*AVAILABLE DATA*
*** Block opens ***

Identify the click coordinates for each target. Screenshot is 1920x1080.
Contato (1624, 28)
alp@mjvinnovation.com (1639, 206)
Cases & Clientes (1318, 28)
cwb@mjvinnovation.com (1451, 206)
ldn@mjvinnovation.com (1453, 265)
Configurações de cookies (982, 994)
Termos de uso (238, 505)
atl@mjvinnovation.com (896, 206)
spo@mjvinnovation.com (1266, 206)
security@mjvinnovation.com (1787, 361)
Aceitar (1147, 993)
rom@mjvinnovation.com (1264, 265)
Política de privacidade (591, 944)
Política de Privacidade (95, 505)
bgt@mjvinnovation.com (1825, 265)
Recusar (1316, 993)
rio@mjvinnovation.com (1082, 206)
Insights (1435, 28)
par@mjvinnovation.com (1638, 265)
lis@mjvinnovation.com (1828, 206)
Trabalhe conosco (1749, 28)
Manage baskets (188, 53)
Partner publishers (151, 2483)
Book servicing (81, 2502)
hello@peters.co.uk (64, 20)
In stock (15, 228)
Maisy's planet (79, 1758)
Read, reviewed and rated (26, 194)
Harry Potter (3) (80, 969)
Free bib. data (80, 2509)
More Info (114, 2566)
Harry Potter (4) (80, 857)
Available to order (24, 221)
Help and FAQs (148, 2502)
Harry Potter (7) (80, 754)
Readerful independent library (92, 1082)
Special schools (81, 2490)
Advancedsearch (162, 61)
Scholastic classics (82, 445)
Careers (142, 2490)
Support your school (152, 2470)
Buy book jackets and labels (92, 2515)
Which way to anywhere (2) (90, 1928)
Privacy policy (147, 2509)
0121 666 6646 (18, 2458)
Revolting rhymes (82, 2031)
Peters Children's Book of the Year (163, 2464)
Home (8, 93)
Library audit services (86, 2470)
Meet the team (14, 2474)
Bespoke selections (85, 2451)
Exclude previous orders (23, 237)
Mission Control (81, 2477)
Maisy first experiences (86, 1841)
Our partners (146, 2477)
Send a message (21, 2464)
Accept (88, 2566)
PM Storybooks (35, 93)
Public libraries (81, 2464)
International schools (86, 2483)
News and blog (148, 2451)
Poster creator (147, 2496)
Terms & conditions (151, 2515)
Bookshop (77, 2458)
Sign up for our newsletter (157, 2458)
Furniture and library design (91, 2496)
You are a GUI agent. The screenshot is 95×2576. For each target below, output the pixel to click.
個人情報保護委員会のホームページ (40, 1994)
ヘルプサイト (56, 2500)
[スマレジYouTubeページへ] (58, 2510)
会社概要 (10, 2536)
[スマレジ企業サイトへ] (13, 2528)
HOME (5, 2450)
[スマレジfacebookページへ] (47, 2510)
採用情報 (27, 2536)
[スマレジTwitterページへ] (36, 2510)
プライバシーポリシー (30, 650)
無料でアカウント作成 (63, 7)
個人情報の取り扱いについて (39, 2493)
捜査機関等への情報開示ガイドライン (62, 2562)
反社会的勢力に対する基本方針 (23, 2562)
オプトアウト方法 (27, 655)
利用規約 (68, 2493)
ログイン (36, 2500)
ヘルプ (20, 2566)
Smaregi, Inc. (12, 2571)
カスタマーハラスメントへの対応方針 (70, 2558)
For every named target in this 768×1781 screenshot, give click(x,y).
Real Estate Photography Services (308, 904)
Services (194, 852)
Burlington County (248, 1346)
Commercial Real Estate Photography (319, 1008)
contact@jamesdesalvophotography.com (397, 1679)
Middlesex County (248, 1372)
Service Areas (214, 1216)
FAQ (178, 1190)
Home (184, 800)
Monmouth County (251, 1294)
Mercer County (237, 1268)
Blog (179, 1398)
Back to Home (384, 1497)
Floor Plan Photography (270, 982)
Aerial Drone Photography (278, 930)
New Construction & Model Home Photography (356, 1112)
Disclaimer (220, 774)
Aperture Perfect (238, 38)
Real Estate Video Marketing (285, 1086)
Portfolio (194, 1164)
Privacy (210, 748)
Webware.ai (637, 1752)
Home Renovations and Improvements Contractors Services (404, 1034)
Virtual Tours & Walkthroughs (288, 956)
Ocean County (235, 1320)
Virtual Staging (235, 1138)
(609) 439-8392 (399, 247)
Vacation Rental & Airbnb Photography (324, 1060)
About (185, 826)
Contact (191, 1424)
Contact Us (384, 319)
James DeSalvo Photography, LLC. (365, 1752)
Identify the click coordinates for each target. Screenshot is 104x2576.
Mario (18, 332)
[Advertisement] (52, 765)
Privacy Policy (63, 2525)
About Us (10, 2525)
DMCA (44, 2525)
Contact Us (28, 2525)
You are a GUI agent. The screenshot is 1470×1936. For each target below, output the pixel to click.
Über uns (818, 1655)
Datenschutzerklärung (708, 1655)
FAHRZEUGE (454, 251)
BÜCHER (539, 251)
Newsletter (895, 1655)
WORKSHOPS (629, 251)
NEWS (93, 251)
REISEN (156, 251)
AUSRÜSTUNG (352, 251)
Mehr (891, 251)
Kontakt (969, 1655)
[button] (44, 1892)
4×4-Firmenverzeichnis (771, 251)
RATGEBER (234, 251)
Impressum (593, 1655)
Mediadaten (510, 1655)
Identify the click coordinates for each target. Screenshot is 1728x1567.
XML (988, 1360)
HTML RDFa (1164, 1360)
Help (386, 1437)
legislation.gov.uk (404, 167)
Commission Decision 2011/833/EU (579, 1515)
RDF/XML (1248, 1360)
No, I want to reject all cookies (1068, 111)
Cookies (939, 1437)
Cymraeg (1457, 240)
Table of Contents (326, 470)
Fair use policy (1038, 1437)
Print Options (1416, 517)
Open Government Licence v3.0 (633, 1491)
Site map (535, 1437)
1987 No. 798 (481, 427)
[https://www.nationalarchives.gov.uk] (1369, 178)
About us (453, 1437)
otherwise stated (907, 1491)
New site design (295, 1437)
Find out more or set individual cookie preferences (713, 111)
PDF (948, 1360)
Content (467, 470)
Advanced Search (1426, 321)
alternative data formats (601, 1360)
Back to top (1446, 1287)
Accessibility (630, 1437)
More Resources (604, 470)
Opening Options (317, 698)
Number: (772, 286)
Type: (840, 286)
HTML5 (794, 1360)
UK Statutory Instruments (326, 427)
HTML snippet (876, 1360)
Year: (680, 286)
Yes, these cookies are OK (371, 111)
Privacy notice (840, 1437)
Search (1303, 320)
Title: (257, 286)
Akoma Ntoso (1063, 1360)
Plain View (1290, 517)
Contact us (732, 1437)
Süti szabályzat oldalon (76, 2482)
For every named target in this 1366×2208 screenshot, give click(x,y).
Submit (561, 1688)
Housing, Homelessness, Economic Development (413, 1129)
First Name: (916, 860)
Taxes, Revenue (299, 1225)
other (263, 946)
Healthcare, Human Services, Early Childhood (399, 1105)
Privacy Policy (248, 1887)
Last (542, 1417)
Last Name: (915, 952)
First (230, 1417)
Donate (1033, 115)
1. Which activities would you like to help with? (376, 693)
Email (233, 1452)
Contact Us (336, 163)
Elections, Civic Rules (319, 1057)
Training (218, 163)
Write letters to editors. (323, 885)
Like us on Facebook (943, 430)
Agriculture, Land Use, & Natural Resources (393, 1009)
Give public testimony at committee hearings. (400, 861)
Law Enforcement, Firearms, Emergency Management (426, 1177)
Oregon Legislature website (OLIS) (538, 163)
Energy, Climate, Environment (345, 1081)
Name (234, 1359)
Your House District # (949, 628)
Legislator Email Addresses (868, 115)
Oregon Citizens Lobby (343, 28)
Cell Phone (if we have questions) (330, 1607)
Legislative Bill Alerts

*** Block closes ***

*EXERCISE REQUIREMENTS*
Look through the material above for "Which" and copy the lines that have it.

*ANSWER SPACE*
Which way to anywhere (2) (90, 1928)
1. Which activities would you like to help with? (376, 693)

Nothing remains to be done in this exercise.